EXERCISE DESCRIPTION — Please reproduce every entry below without omitting a single line.

════════

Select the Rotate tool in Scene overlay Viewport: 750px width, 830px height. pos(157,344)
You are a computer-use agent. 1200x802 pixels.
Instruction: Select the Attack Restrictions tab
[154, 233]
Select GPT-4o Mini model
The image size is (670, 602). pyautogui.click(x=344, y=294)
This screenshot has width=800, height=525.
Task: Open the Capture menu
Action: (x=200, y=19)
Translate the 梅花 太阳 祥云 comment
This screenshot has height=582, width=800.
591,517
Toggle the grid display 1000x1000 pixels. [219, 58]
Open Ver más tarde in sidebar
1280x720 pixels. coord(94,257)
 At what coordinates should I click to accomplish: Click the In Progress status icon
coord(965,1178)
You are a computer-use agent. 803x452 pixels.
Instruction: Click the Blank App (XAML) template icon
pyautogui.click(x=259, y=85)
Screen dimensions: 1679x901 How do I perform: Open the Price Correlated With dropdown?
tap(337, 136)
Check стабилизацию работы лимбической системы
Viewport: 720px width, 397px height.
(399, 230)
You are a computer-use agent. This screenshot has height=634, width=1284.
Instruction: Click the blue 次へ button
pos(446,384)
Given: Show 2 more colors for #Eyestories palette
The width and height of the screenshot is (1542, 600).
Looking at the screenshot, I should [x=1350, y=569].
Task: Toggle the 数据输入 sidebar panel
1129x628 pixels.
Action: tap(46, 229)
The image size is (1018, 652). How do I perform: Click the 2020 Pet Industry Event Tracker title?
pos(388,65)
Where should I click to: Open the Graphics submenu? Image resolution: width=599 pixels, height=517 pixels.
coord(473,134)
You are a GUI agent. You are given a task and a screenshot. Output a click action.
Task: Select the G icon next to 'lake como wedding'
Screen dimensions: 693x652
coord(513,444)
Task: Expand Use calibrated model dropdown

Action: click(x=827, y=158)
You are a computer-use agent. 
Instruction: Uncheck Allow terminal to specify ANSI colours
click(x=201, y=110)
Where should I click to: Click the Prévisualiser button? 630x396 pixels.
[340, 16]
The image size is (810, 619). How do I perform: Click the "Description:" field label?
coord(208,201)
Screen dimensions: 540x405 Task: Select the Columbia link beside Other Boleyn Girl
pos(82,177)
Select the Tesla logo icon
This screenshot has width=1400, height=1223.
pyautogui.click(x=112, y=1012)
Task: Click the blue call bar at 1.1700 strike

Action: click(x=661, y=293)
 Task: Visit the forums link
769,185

════════

ANSWER FOR THE TASK —
Select the Rotate tool in Scene overlay Viewport: 750px width, 830px height. pos(157,344)
You are a computer-use agent. 1200x802 pixels.
Instruction: Select the Attack Restrictions tab
[154, 233]
Select GPT-4o Mini model
The image size is (670, 602). pyautogui.click(x=344, y=294)
This screenshot has width=800, height=525.
Task: Open the Capture menu
Action: (x=200, y=19)
Translate the 梅花 太阳 祥云 comment
This screenshot has height=582, width=800.
591,517
Toggle the grid display 1000x1000 pixels. [219, 58]
Open Ver más tarde in sidebar
1280x720 pixels. coord(94,257)
 At what coordinates should I click to accomplish: Click the In Progress status icon
coord(965,1178)
You are a computer-use agent. 803x452 pixels.
Instruction: Click the Blank App (XAML) template icon
pyautogui.click(x=259, y=85)
Screen dimensions: 1679x901 How do I perform: Open the Price Correlated With dropdown?
tap(337, 136)
Check стабилизацию работы лимбической системы
Viewport: 720px width, 397px height.
(399, 230)
You are a computer-use agent. This screenshot has height=634, width=1284.
Instruction: Click the blue 次へ button
pos(446,384)
Given: Show 2 more colors for #Eyestories palette
The width and height of the screenshot is (1542, 600).
Looking at the screenshot, I should [x=1350, y=569].
Task: Toggle the 数据输入 sidebar panel
1129x628 pixels.
Action: tap(46, 229)
The image size is (1018, 652). How do I perform: Click the 2020 Pet Industry Event Tracker title?
pos(388,65)
Where should I click to: Open the Graphics submenu? Image resolution: width=599 pixels, height=517 pixels.
coord(473,134)
You are a GUI agent. You are given a task and a screenshot. Output a click action.
Task: Select the G icon next to 'lake como wedding'
Screen dimensions: 693x652
coord(513,444)
Task: Expand Use calibrated model dropdown

Action: click(x=827, y=158)
You are a computer-use agent. 
Instruction: Uncheck Allow terminal to specify ANSI colours
click(x=201, y=110)
Where should I click to: Click the Prévisualiser button? 630x396 pixels.
[340, 16]
The image size is (810, 619). How do I perform: Click the "Description:" field label?
coord(208,201)
Screen dimensions: 540x405 Task: Select the Columbia link beside Other Boleyn Girl
pos(82,177)
Select the Tesla logo icon
This screenshot has width=1400, height=1223.
pyautogui.click(x=112, y=1012)
Task: Click the blue call bar at 1.1700 strike

Action: click(x=661, y=293)
 Task: Visit the forums link
769,185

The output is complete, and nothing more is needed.